31st District Town Halls: A Critical Piece of the Puzzle

For those of us living in the 31st District, Town Halls offer an important way to connect with our state legislators. Republican, Democrat, Independent or unaffiliated, it is critical in this day and age that we reach out to our representatives at all levels and ensure that our voices are being heard. For Democrats, Town Halls are critical.

On Saturday, March 11, Senator Phil Fortunato and Representatives Drew Stokesbary and Morgan Irwin hosted Town Hall meetings at different locations within our district. At the Edgewood location, where Senator Fortunato and Representative Irwin were the speakers present, there were unfortunately few Democrats in attendance.
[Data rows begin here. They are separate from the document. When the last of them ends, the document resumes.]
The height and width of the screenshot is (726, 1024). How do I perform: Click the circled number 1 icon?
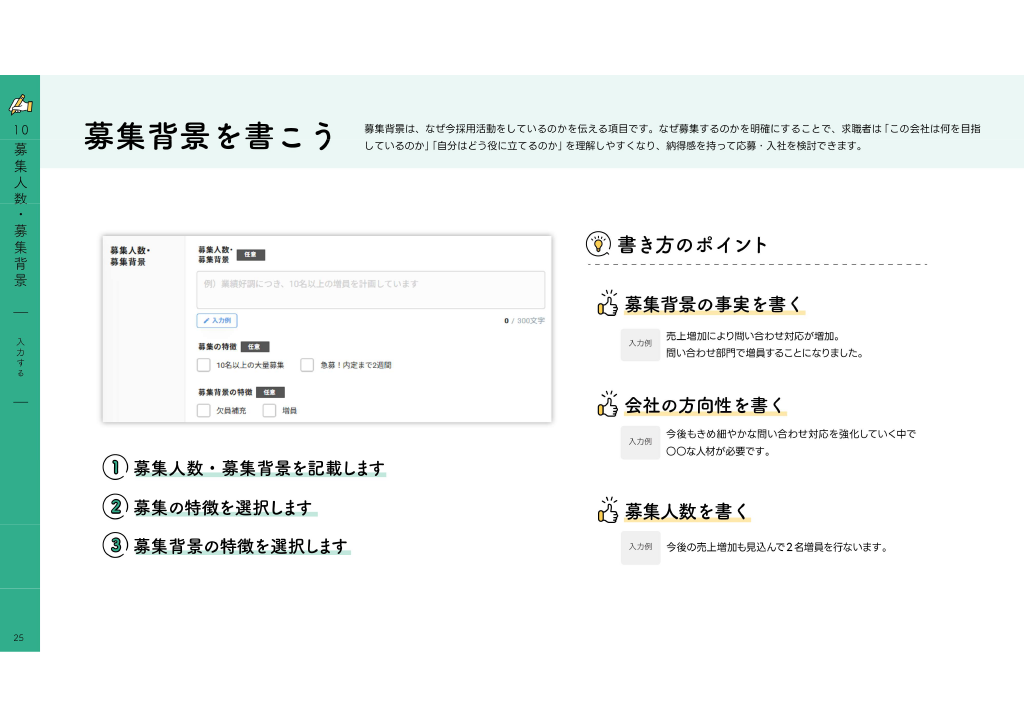coord(115,467)
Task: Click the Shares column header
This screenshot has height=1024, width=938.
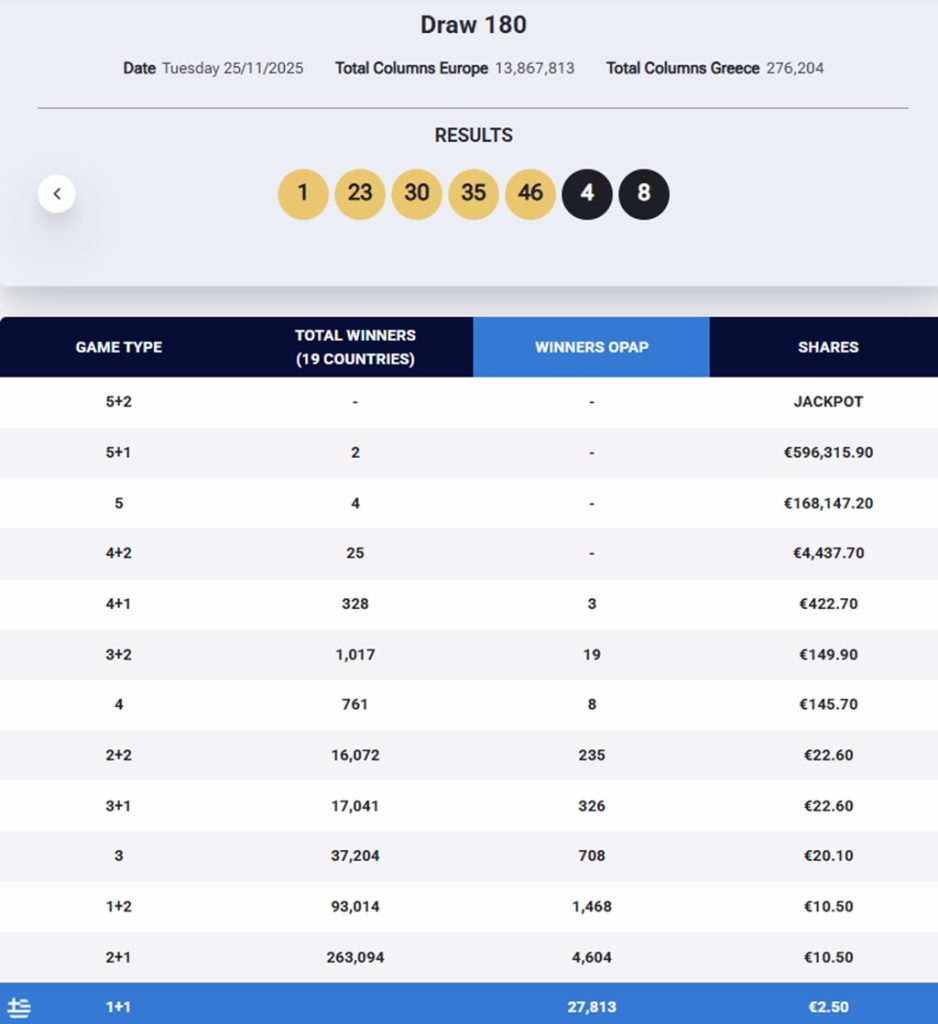Action: [827, 347]
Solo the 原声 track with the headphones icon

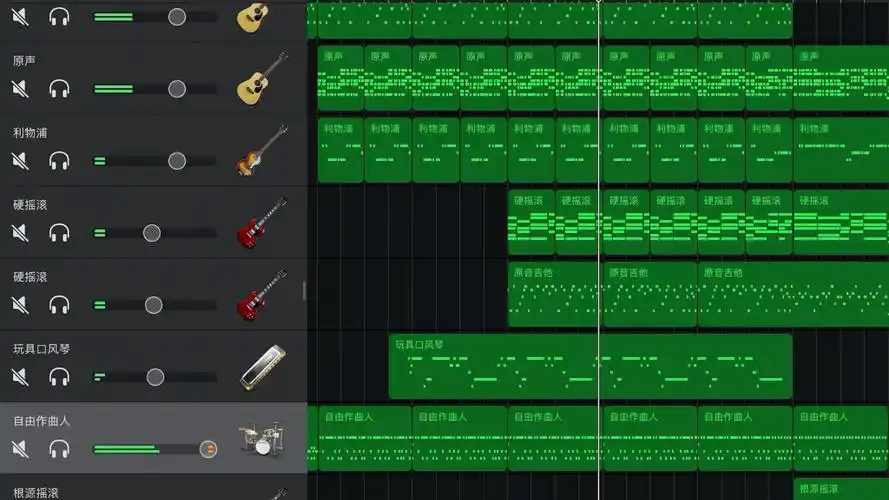coord(59,89)
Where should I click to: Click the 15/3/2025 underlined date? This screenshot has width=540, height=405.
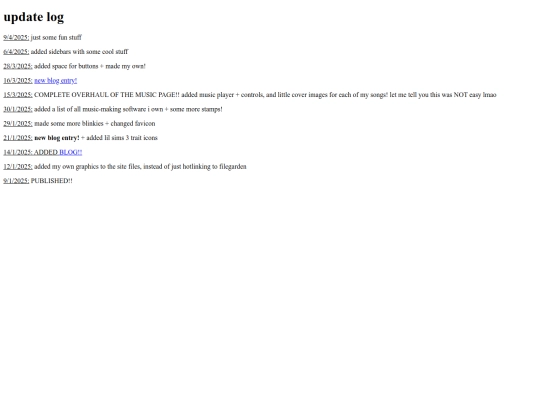coord(18,95)
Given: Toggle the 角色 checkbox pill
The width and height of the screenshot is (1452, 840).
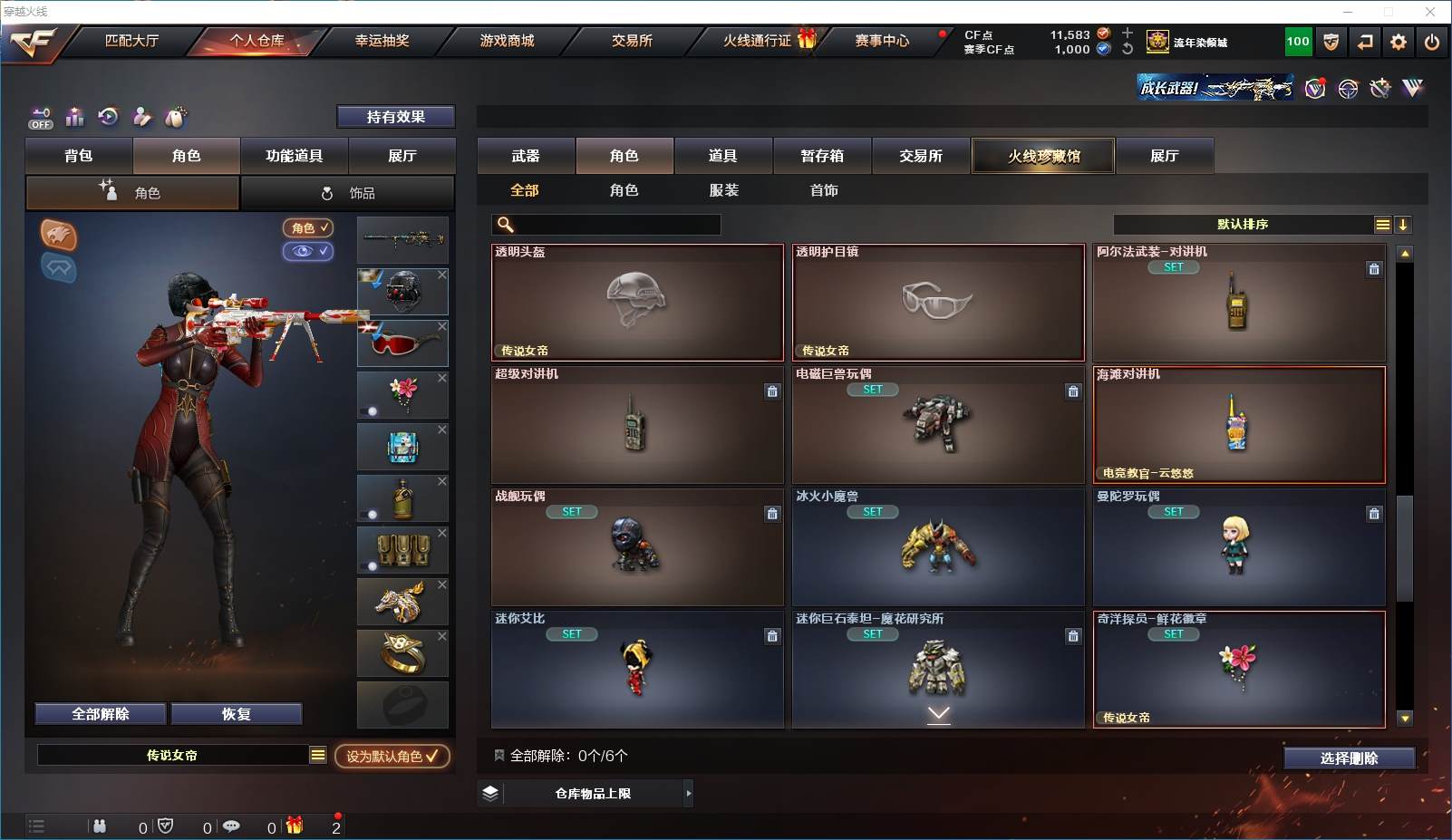Looking at the screenshot, I should pos(308,228).
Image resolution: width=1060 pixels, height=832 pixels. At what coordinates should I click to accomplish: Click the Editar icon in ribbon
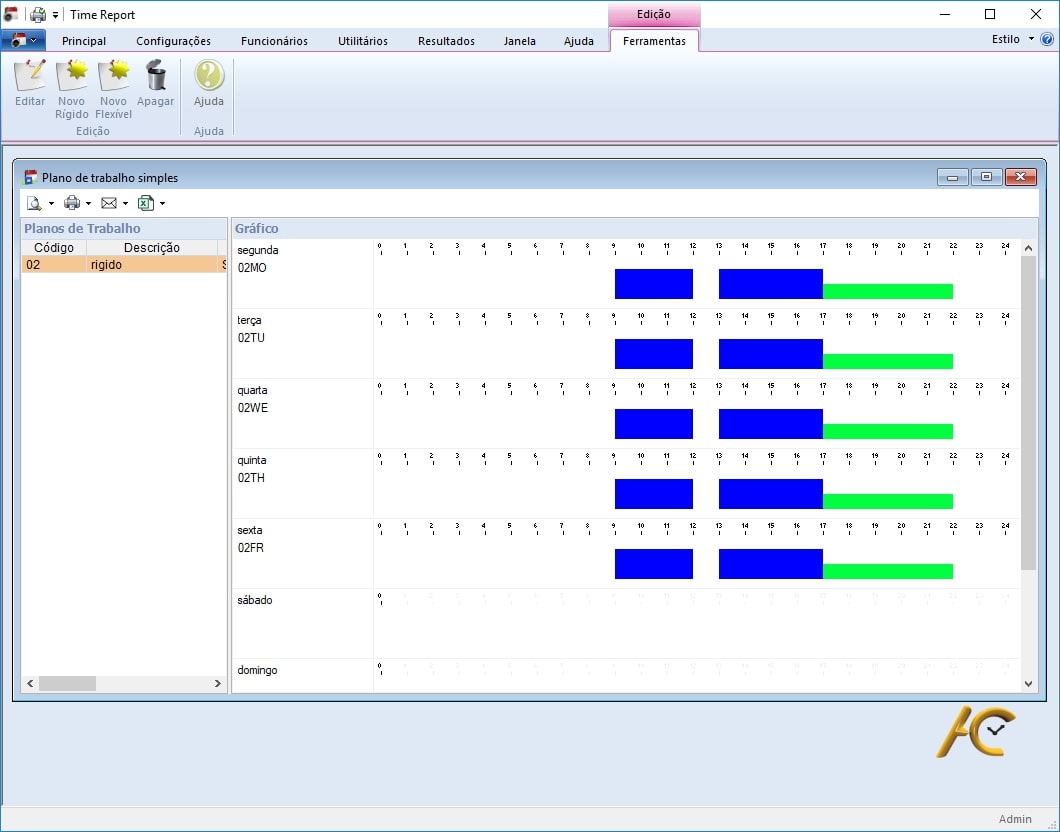30,77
Roughly twenty citizens attended the meeting, more than half of which were likely supporters of the current Republican agenda at the state and federal level. So why did more Democrats need to be there? Not for the reasons you would think.

Our national news is filled with coverage of Town Halls hosted by Republican Congressional Representatives. These meetings are boisterous, loud, and impassioned. And they need to be. But is this passion, this pressure to focus on the federal level lending to a lack of attendance at the local level? Are we winning battles but losing wars?

These are all questions that came to mind on March 11 as we discussed what is happening in Olympia. We got to hear about a number of House and Senate Bills aimed at education, transit, and public safety. Senator Fortunato spoke about Senate Bill 5001 which modifies how transit board members are elected. This bill has already passed the Senate and is currently in Committee in the House. Representative Irwin discussed House Bill 1457 which would create a “tax holiday” for families shopping for certain school supply items in the summer. This bill is currently in Committee in the House.

Both also discussed the Education Equality Act, Senate Bill 5607, which sets a per-child funding amount for K-12 education. It also caps levy collection to the same local property-tax rate for all school districts. This Bill has passed the Senate and is now in Committee in the House. During this discussion, both Fortunato and Irwin felt strongly that this legislation would pass the House and succeed in completely change how education is funded in Washington state.

There was some dialogue but that was kept to a minimum. Critical questions didn’t receive constructive answers, and for the most part discussion was discouraged. Overall, for a Democrat, it didn’t feel very effective. In fact, it would be easy to leave feeling defeated. The same feeling many of us get as we switch on or scroll through the news day after day.

So why attend?

We must attend local meetings, local Town Halls, because we must be present. We must be counted. We must reach out to representatives at all levels – local, state and federal. And not just at meetings surrounded by peers. We must engage with those we don’t agree with. We have to show up, engage, and most of all listen.

We do not learn from engaging only with representatives that we agree with – and we certainly won’t learn how to overcome potentially damaging legislation if we don’t start listening to and meeting with those promoting it. If we truly want to represent the voters, we must create bipartisan partnerships with voters and representatives alike. We are losing battles and we are losing wars. It’s time to engage. Let’s start at the ground level.